Yet more good news for Eli Lilly and Daiichi Sankyo has come in the form of full approval in Europe for its highly-anticipated bloodthinner Efient.

The European Commission has granted marketing authorisation for Efient (prasugrel) for the prevention of atherothrombotic events in patients with acute coronary syndrome undergoing percutaneous coronary intervention. The green light was expected as the drug received a positive opinion from the Committee for Medicinal Products for Human Use (CHMP) of the European Medicines Agency in December.

The approval means that Efient will compete with Sanofi-Aventis/Bristol-Myers Squibb’s blockbuster Plavix (clopidogrel). Data from a head-to-head study showed that prasugrel produced a 19% reduction in relative risk for the endpoint of cardiovascular death, non-fatal heart attack or non-fatal stroke when compared with Plavix. However, the data also revealed that prasugrel-treated patients experienced a 32% increase in minor and major bleeding.

Takashi Shoda, Daiichi Sankyo chief executive, said that the European approval “is good news for doctors and patients since more than 700,000 people die from heart attacks in the EU each year". He added that Efient will become an important new treatment for patients with ACS undergoing PCI".

The two companies are hoping for approval in the USA soon and earlier this month the Food and Drug Administration’s Cardiovascular and Renal Drugs Advisory Committee voted 9-0 in favour of Efient. However the decision to remove an expert from that committee who had been dubious about the benefits of the drug is causing a stir across the Atlantic.

’Mistake’ to remove expert from FDA prasugrel panel
The FDA has now conceded that it was a “mistake” to withdraw an invitation to Sanjay Kaul, a cardiologist at Cedars-Sinai Heart Institute in Los Angeles, to participate in the prasugrel meeting. Days before the panel would sit, Lilly had questioned Dr Kaul's inclusion because he had authored several papers critical of the treatment.

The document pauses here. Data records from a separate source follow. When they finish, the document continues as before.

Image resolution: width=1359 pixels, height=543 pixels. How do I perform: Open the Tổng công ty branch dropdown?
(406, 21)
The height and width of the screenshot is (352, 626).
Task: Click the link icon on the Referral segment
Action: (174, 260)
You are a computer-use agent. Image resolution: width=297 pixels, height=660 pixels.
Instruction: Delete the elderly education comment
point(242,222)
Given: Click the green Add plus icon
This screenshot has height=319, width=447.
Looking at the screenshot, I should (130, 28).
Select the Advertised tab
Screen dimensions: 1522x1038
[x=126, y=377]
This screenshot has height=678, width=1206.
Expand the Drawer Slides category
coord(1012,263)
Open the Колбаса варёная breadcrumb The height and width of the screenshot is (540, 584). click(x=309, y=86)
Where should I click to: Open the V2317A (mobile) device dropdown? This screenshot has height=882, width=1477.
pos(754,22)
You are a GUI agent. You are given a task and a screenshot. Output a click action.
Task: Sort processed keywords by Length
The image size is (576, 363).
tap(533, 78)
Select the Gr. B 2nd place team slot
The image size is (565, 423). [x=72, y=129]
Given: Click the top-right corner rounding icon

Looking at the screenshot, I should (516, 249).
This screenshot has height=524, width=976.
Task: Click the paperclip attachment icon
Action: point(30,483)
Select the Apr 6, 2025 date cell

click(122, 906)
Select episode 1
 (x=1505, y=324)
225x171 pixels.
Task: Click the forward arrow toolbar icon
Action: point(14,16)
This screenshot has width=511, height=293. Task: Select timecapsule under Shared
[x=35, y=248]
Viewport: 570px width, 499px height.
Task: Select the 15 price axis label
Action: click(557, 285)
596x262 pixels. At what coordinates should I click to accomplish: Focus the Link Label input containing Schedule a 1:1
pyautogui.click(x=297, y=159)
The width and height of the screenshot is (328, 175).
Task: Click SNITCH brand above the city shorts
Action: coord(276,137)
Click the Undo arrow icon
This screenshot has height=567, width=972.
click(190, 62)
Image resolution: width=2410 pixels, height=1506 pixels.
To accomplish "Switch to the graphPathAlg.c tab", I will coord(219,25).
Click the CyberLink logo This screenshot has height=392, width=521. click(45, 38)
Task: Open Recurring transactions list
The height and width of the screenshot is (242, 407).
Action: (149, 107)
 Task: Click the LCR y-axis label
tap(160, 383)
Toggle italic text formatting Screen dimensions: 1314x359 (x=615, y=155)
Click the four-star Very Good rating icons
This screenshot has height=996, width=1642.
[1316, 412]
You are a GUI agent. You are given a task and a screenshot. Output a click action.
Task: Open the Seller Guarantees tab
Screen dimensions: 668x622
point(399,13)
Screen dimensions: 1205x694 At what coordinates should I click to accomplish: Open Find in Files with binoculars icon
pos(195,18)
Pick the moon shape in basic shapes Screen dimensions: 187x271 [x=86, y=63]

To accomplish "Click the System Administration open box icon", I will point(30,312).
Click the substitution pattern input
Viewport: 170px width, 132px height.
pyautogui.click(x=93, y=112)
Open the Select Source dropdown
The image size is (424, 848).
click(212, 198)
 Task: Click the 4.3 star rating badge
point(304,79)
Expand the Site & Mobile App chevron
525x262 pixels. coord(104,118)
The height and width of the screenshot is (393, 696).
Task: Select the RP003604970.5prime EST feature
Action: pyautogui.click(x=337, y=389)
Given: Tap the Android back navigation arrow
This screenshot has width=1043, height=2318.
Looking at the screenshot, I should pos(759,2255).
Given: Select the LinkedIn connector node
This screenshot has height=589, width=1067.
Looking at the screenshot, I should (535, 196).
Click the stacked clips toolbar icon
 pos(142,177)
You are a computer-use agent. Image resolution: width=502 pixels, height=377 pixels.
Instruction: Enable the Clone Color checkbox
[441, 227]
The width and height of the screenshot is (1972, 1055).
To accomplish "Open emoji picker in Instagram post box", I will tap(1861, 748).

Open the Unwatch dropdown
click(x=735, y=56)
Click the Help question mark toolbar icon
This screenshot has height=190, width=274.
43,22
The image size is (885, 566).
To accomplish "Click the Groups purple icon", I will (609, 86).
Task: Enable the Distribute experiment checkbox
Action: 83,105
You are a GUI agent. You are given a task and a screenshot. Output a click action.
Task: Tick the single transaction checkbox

Janet Woodcock, director of the FDA’s Center for Drug Evaluation and Research, said “at every step of the way there were errors by multiple parties.". She noted that that agency staff who screen panel members only asked Dr Kaul about his financial conflicts of interest, of which he had none, not about any “intellectual bias”.

The latter implies a preference for a “particular interpretation of the data that lacks objectivity and is based on peripheral concerns”, noted Sidney Wolfe, director of Public Citizen’s Health Research Group. He added that “it is unclear how the conclusions Dr Kaul came to regarding the efficacy and safety of prasugrel suggest any bias, as opposed to well-reasoned scientific inquiry. On the contrary, he is free from any financial conflicts of interest, which are not uncommon on FDA Advisory Committees and for which the FDA has an explicit policy to manage”.

Dr Wolfe added that the last-minute removal of Dr Kaul “severely undermined the credibility of the meeting”. Dr Woodcock claimed that the agency does not believe Dr Kaul’s absence from the panel “invalidates the results”. However, as Tim Anderson at Sanford Bernstein noted in an investor’s note, “it would seem to be perfect material” for investigation by critics of the FDA’s procedures.